> [Task details]:
Reproduce each of the rows below verbatim, without changing or leaving out a single one.

Element lookup records
※

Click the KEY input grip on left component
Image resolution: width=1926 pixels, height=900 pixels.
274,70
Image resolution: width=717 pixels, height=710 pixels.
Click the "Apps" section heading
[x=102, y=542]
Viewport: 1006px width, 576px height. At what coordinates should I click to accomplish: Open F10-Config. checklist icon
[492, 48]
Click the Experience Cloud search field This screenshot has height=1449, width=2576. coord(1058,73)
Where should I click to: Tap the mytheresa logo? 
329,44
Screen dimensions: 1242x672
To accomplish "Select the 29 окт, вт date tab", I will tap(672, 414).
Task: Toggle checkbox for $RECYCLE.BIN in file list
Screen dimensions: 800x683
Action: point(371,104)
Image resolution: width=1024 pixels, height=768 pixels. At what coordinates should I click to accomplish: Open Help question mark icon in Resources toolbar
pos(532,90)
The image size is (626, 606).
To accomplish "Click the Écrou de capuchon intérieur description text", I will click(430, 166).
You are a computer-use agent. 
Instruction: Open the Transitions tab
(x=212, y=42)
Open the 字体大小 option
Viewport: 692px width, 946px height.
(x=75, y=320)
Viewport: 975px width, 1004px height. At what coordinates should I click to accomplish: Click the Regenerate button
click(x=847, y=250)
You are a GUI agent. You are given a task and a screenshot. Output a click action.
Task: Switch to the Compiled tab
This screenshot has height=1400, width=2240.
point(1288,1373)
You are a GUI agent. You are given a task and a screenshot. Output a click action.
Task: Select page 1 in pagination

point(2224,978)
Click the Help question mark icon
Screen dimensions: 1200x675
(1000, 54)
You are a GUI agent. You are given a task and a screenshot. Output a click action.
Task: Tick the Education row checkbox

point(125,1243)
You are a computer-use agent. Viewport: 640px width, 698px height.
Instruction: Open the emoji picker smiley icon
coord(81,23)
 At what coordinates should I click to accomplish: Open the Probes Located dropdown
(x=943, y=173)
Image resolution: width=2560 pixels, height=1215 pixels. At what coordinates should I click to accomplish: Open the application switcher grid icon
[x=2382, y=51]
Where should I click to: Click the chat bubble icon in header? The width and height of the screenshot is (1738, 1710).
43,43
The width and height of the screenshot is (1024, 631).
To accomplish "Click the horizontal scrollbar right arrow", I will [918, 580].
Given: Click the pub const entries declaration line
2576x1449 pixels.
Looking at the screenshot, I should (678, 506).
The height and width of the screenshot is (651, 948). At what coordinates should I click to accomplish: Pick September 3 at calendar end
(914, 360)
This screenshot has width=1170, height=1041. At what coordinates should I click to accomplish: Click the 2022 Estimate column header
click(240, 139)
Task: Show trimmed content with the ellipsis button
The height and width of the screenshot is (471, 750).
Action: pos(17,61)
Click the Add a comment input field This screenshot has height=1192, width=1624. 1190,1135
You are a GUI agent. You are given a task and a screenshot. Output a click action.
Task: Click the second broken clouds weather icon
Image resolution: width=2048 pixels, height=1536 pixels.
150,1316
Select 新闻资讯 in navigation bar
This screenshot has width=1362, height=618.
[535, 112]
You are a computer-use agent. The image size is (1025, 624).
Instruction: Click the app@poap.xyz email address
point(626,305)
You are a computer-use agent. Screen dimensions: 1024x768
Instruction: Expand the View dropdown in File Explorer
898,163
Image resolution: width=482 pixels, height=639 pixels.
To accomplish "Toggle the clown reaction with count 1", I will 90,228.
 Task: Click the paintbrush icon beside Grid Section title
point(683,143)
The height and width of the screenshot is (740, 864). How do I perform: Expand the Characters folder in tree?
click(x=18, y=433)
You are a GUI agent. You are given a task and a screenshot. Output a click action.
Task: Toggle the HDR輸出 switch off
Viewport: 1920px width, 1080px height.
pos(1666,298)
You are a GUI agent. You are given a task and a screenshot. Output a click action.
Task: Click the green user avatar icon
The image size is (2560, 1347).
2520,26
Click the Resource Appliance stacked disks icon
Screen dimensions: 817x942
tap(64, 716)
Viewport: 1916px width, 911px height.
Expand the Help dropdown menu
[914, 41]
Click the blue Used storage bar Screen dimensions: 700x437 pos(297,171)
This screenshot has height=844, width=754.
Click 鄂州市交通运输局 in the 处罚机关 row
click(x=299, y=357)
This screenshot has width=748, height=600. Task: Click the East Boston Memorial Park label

※

> [Finished task]:
Click the KEY input grip on left component
Image resolution: width=1926 pixels, height=900 pixels.
274,70
Image resolution: width=717 pixels, height=710 pixels.
Click the "Apps" section heading
[x=102, y=542]
Viewport: 1006px width, 576px height. At what coordinates should I click to accomplish: Open F10-Config. checklist icon
[492, 48]
Click the Experience Cloud search field This screenshot has height=1449, width=2576. coord(1058,73)
Where should I click to: Tap the mytheresa logo? 
329,44
Screen dimensions: 1242x672
To accomplish "Select the 29 окт, вт date tab", I will tap(672, 414).
Task: Toggle checkbox for $RECYCLE.BIN in file list
Screen dimensions: 800x683
Action: point(371,104)
Image resolution: width=1024 pixels, height=768 pixels. At what coordinates should I click to accomplish: Open Help question mark icon in Resources toolbar
pos(532,90)
The image size is (626, 606).
To accomplish "Click the Écrou de capuchon intérieur description text", I will click(430, 166).
You are a computer-use agent. 
Instruction: Open the Transitions tab
(x=212, y=42)
Open the 字体大小 option
Viewport: 692px width, 946px height.
(x=75, y=320)
Viewport: 975px width, 1004px height. At what coordinates should I click to accomplish: Click the Regenerate button
click(x=847, y=250)
You are a GUI agent. You are given a task and a screenshot. Output a click action.
Task: Switch to the Compiled tab
This screenshot has height=1400, width=2240.
point(1288,1373)
You are a GUI agent. You are given a task and a screenshot. Output a click action.
Task: Select page 1 in pagination

point(2224,978)
Click the Help question mark icon
Screen dimensions: 1200x675
(1000, 54)
You are a GUI agent. You are given a task and a screenshot. Output a click action.
Task: Tick the Education row checkbox

point(125,1243)
You are a computer-use agent. Viewport: 640px width, 698px height.
Instruction: Open the emoji picker smiley icon
coord(81,23)
 At what coordinates should I click to accomplish: Open the Probes Located dropdown
(x=943, y=173)
Image resolution: width=2560 pixels, height=1215 pixels. At what coordinates should I click to accomplish: Open the application switcher grid icon
[x=2382, y=51]
Where should I click to: Click the chat bubble icon in header? The width and height of the screenshot is (1738, 1710).
43,43
The width and height of the screenshot is (1024, 631).
To accomplish "Click the horizontal scrollbar right arrow", I will [918, 580].
Given: Click the pub const entries declaration line
2576x1449 pixels.
Looking at the screenshot, I should (678, 506).
The height and width of the screenshot is (651, 948). At what coordinates should I click to accomplish: Pick September 3 at calendar end
(914, 360)
This screenshot has width=1170, height=1041. At what coordinates should I click to accomplish: Click the 2022 Estimate column header
click(240, 139)
Task: Show trimmed content with the ellipsis button
The height and width of the screenshot is (471, 750).
Action: pos(17,61)
Click the Add a comment input field This screenshot has height=1192, width=1624. 1190,1135
You are a GUI agent. You are given a task and a screenshot. Output a click action.
Task: Click the second broken clouds weather icon
Image resolution: width=2048 pixels, height=1536 pixels.
150,1316
Select 新闻资讯 in navigation bar
This screenshot has width=1362, height=618.
[535, 112]
You are a computer-use agent. The image size is (1025, 624).
Instruction: Click the app@poap.xyz email address
point(626,305)
You are a computer-use agent. Screen dimensions: 1024x768
Instruction: Expand the View dropdown in File Explorer
898,163
Image resolution: width=482 pixels, height=639 pixels.
To accomplish "Toggle the clown reaction with count 1", I will 90,228.
 Task: Click the paintbrush icon beside Grid Section title
point(683,143)
The height and width of the screenshot is (740, 864). How do I perform: Expand the Characters folder in tree?
click(x=18, y=433)
You are a GUI agent. You are given a task and a screenshot. Output a click action.
Task: Toggle the HDR輸出 switch off
Viewport: 1920px width, 1080px height.
pos(1666,298)
You are a GUI agent. You are given a task and a screenshot. Output a click action.
Task: Click the green user avatar icon
The image size is (2560, 1347).
2520,26
Click the Resource Appliance stacked disks icon
Screen dimensions: 817x942
tap(64, 716)
Viewport: 1916px width, 911px height.
Expand the Help dropdown menu
[914, 41]
Click the blue Used storage bar Screen dimensions: 700x437 pos(297,171)
This screenshot has height=844, width=754.
Click 鄂州市交通运输局 in the 处罚机关 row
click(x=299, y=357)
This screenshot has width=748, height=600. Task: Click the East Boston Memorial Park label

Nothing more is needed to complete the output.